The relatively small sample size was the most significant limitation of this study, as it diminished the statistical power of the analyses, particularly the intragroup comparisons of patients with CTS (comparison of CSA, FA, and ADC parameters in severity grading groups). Only one experienced radiologist assessed MRN and DTI images qualitatively and quantitatively. DTI is a technically challenging procedure, and the image quality depends on the field’s homogeneity, the coil, and the gradient systems employed. On the other hand, accurate calculation of FA and ADC values relies on the operator's precise placement of the region of interest (ROI) of the median nerve. These factors influence the reported values and contribute to intra- and inter-observer variability. In the future, multi-center studies with larger samples and more robust methodologies will be required.
Conclusion
This study indicated that DTI and 3-T MRN of the median nerve could be effective and non-invasive diagnostic tools for individuals with CTS. The FA parameter was shown to be the best parameter for diagnosing CTS. A cut-off value of 0.42 was determined to identify patients with CTS from healthy individuals with a sensitivity of 70.4% and a specificity of 63%. Although the values of CSA and ADC for patients with CTS were higher than for healthy subjects, the difference was not statistically significant, suggesting that these two variables are not very useful for identifying patients with CTS from healthy individuals.
Acknowledgments
We thank all participants for their cooperation.
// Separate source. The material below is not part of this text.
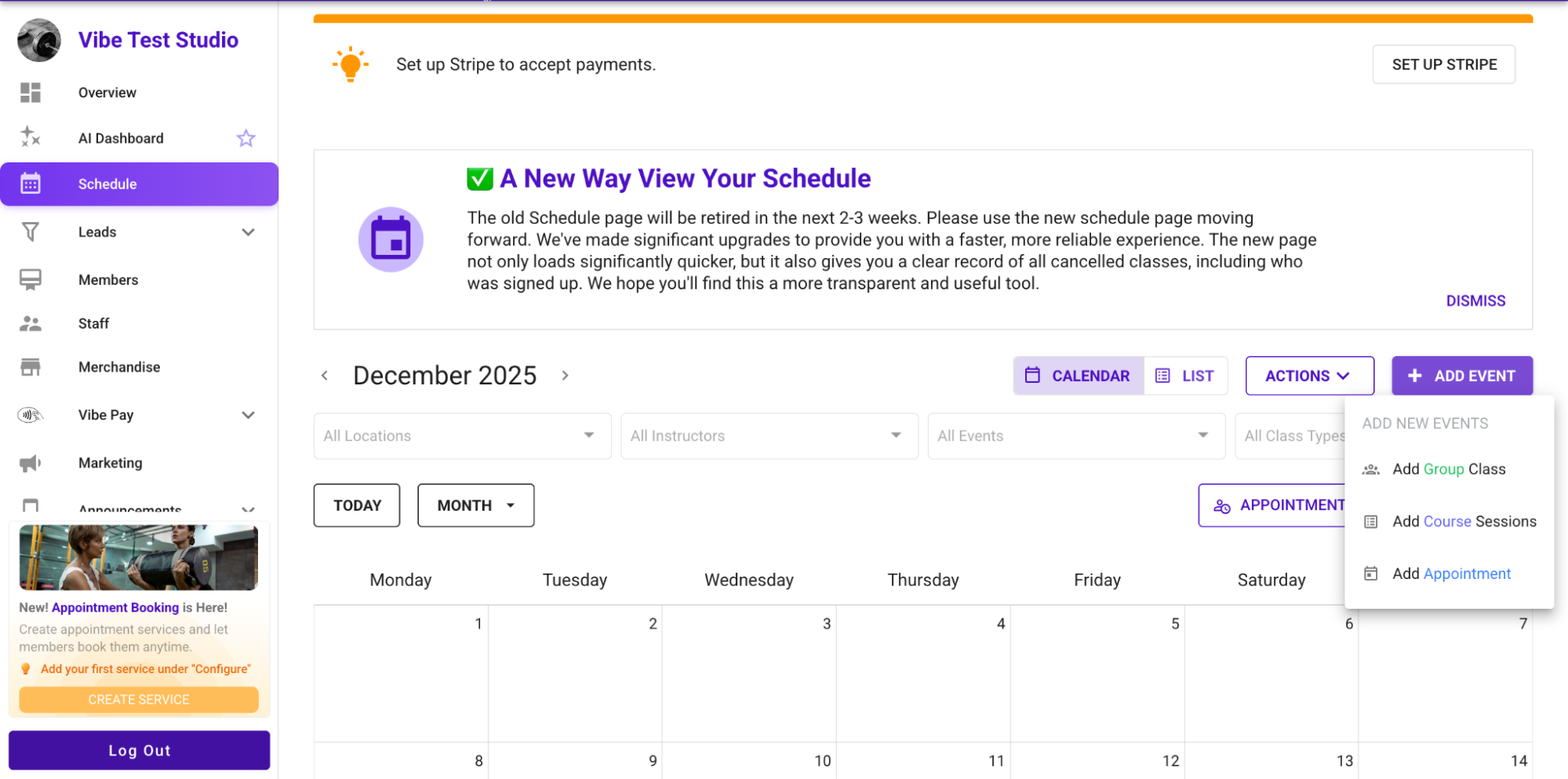Dismiss the new schedule announcement

tap(1475, 301)
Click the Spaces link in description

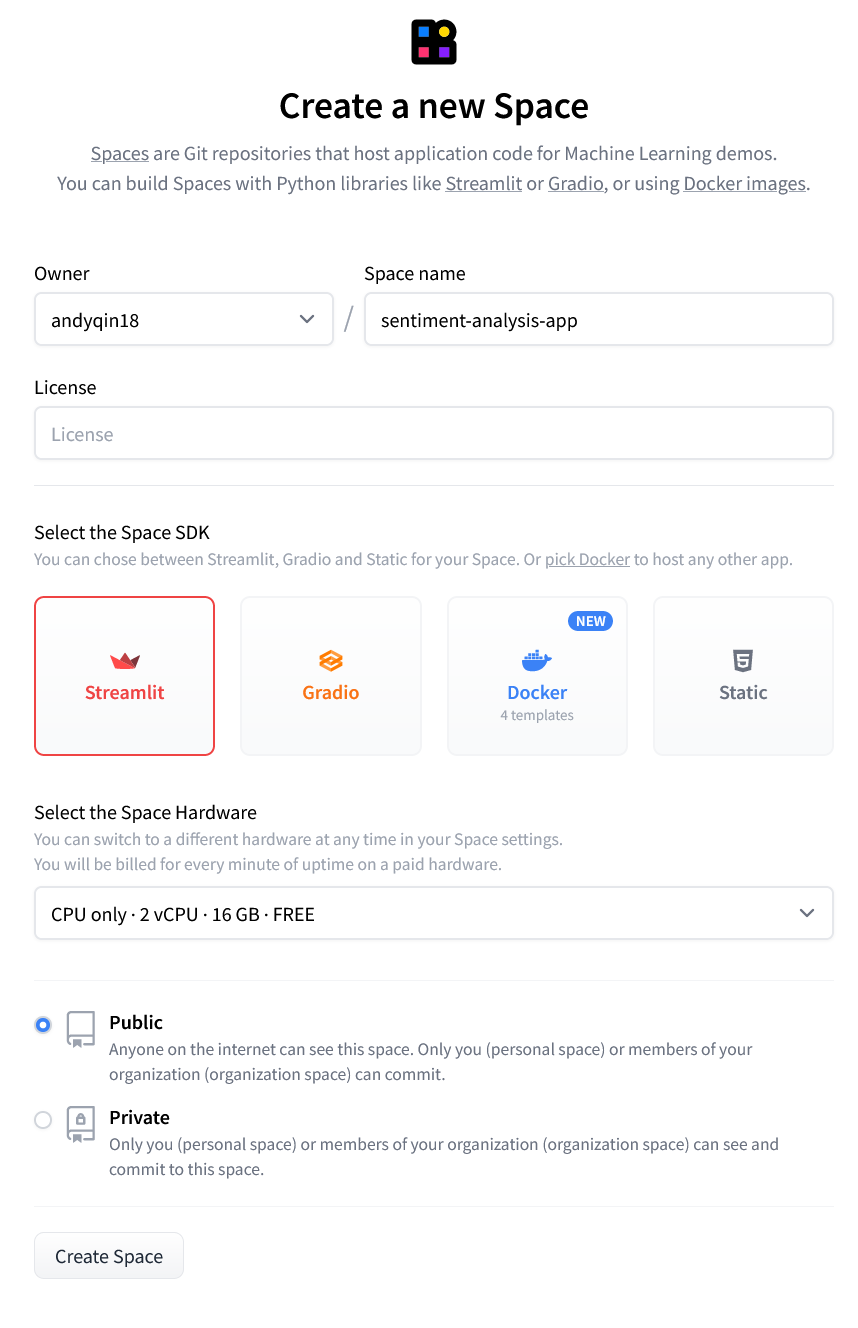click(x=120, y=154)
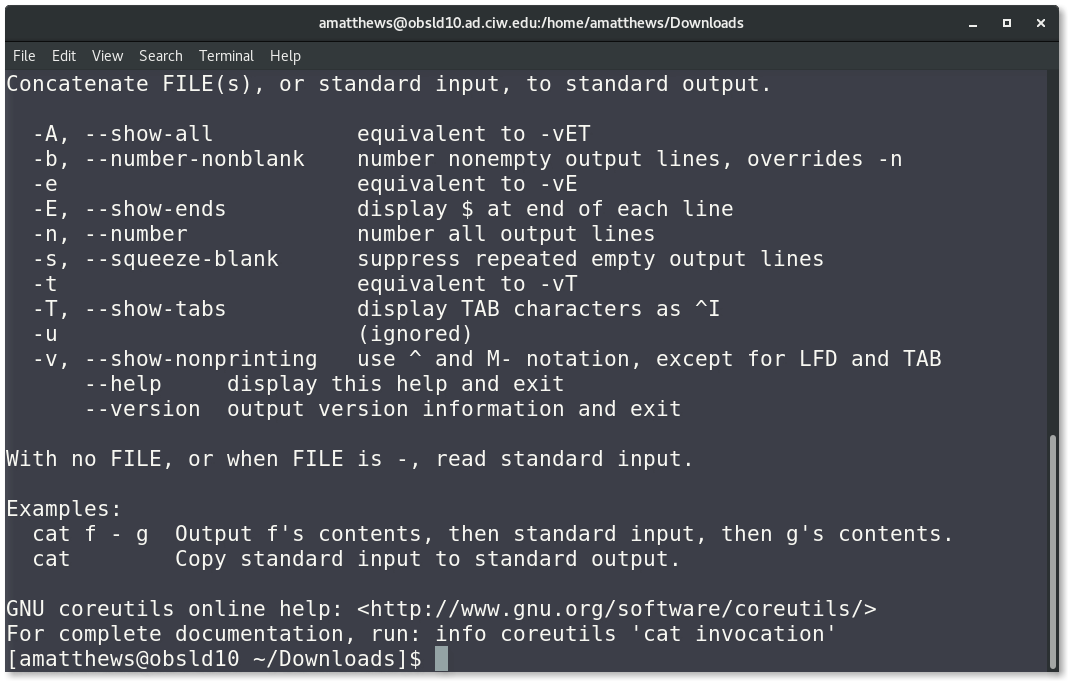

The study protocol was approved by the ethics committee of Tehran University of Medical Sciences (IR.TUMS.IKHC.REC.1400.405).
Notes:
How to cite this article: Farahmand G, Behkar A, Hashemi H, Ghajarzadeh M, Raminfard S, Shahbazi M, et al. Assessment of median nerve with magnetic resonance neurography in cases with carpal tunnel syndrome and controls. Curr J Neurol 2024; 23(2): 89-95.
Conflict of Interests
The authors declare no conflict of interest in this study.